Needless to say, a number of these landmarks have a much higher historic importance than others. Here are a few of those.
The Homes of Famous Individuals
The houses of many famous individuals have been preserved in the state of Florida. Some of these homes have also been turned into museums, dedicated to the life and work of their popular inhabitants.
Ernest Hemingway’s home is located in Key West. Ernest Hemingway Home and Museum is a picturesque building that served as the writer’s house in the period from 1931 to 1939. Today, it’s the house of six and seven-toed cats – all of them descendants of Hemingway’s favorite feline.
Civil rights leader Mary McLeod Bethune lived in Daytona Beach and the house is another famous Florida landmark. An activist, educator and president of National Association of Colored Women, McLeod Bethune dedicated her life to protecting the rights of African American women.
Located two miles north of Florida’s St. Augustine, Fort Mose was built in 1738 by Florida’s Spanish governor. The fort was established as a free black settlement and it served as an asylum for slaves that managed to escape the British Colony.
Archaeologists explored the remains of Fort Mose from 1986 to 1988. Their discoveries shed a lot of light on the role that slaves played in the rivalry between England and Spain during the period. Today, the fort is a part of Fort Mose Historic State Park where a museum is also located. Many of the artifacts discovered during the archaeological exploration are on display there.
Castillo de San Marcos
The oldest masonry fort in the states is located in Florida, more precisely, in the city of St. Augustine. It’s also one of the best preserved forts in the country.
Castillo de San Marcos was built in the 1600s. It impresses with the interesting design – a diamond-shaped construction that made the fort easier to defend from enemy attacks. The 14-feet-wide fortress walls are preserved till present day.
Once the fortress is explored, it’s also a good idea to spend some time in St. Augustine.

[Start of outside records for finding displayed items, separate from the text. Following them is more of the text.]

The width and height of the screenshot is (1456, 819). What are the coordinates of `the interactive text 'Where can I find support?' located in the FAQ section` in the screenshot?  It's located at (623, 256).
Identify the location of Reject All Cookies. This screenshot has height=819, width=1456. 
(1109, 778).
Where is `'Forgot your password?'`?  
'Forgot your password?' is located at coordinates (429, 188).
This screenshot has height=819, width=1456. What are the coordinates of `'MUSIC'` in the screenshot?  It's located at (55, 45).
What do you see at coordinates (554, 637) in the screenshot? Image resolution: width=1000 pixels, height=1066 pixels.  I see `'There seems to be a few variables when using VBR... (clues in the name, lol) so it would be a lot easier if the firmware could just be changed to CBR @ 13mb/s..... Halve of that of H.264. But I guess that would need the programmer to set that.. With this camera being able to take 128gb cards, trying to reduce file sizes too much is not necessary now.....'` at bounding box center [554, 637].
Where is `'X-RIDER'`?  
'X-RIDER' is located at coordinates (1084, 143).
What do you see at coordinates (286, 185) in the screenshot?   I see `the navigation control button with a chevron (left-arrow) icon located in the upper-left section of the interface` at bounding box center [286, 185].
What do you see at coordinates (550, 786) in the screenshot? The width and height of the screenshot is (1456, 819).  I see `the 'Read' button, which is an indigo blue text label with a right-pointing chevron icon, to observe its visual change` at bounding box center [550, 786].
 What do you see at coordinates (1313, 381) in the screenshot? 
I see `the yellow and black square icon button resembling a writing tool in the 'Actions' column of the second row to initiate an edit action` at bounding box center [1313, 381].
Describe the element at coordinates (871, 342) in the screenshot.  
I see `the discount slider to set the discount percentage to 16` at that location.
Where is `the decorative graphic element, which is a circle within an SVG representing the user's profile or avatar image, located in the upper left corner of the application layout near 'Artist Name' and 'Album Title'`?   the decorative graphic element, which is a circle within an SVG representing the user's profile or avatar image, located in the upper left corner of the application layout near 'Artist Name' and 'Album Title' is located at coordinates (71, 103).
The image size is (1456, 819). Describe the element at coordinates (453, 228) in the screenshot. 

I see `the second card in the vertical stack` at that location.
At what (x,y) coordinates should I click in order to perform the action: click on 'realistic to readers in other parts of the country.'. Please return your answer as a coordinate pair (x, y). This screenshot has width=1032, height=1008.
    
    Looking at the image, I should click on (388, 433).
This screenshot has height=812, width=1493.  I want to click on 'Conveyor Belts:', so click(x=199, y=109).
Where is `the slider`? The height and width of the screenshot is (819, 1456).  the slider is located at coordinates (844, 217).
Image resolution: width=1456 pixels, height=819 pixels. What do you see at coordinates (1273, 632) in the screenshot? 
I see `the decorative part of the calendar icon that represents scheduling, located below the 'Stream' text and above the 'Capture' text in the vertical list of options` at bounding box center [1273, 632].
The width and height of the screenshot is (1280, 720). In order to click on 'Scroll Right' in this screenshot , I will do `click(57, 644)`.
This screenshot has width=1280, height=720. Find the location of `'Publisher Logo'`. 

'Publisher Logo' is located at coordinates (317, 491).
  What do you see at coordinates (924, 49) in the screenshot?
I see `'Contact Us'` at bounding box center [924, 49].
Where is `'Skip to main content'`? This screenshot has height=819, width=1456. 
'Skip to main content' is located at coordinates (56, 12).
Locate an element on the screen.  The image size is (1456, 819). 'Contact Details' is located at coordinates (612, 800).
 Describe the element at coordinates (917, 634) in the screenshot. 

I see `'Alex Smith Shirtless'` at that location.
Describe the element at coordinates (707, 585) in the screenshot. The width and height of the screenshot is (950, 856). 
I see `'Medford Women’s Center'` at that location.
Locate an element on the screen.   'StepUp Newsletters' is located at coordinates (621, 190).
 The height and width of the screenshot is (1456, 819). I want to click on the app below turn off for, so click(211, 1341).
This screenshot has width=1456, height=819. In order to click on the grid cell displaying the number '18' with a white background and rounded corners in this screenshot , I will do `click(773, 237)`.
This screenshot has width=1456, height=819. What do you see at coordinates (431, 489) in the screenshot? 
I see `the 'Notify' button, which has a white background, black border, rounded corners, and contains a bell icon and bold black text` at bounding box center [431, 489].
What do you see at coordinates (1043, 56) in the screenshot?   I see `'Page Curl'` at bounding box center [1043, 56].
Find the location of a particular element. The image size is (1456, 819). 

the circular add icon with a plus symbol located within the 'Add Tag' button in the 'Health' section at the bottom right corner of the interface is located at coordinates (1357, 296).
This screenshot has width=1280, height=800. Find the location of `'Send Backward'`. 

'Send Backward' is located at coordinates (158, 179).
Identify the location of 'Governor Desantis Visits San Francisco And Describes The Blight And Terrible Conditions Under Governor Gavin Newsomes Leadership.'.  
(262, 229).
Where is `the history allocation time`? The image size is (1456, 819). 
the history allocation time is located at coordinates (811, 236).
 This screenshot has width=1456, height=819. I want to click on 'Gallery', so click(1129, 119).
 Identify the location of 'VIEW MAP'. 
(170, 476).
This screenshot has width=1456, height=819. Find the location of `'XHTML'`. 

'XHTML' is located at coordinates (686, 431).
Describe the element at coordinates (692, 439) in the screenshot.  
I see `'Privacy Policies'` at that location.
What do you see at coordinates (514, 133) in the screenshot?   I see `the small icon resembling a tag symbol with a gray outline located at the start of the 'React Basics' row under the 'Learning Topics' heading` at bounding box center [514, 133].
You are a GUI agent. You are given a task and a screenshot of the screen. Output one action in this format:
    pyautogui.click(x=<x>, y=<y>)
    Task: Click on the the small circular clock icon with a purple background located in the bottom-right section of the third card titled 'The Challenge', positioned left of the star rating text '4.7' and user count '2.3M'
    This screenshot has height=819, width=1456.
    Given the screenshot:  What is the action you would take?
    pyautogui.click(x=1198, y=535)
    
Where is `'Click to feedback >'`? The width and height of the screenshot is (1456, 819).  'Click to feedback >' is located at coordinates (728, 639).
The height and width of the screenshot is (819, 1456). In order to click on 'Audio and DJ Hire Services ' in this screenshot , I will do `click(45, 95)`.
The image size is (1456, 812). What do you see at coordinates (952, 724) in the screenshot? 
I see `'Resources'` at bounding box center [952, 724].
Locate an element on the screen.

The city has preserved its charm through the years and it’s proud to be called the oldest European settlement in the United States.
Ybor City is a historical district in Tampa. Originally (in the 1880s), Ybor City was an important cigar production center. It was the home of thousands of immigrants from Spain, Cuba and Italy. There were numerous cigar factories that gave the immigrants employment.
Today, Ybor City welcomes visitors with its numerous museums. The most prominent ones include Cigar Museum and Visitor Center, TECO Line Streetcar Museum and Ybor City Museum State Park. The district also holds intriguing annual events like the Fiesta celebration of Latin culture, Festa Italiana (dedicated to Italian cuisine), Tama Cigar Heritage Festival and Tampa Noles Pub Crawl.
These are just some of Florida’s architectural and historic landmarks. The state has a lot more to offer. Historic landmark hotels, cathedrals, plazas, museums and towers are all ready to welcome visitors.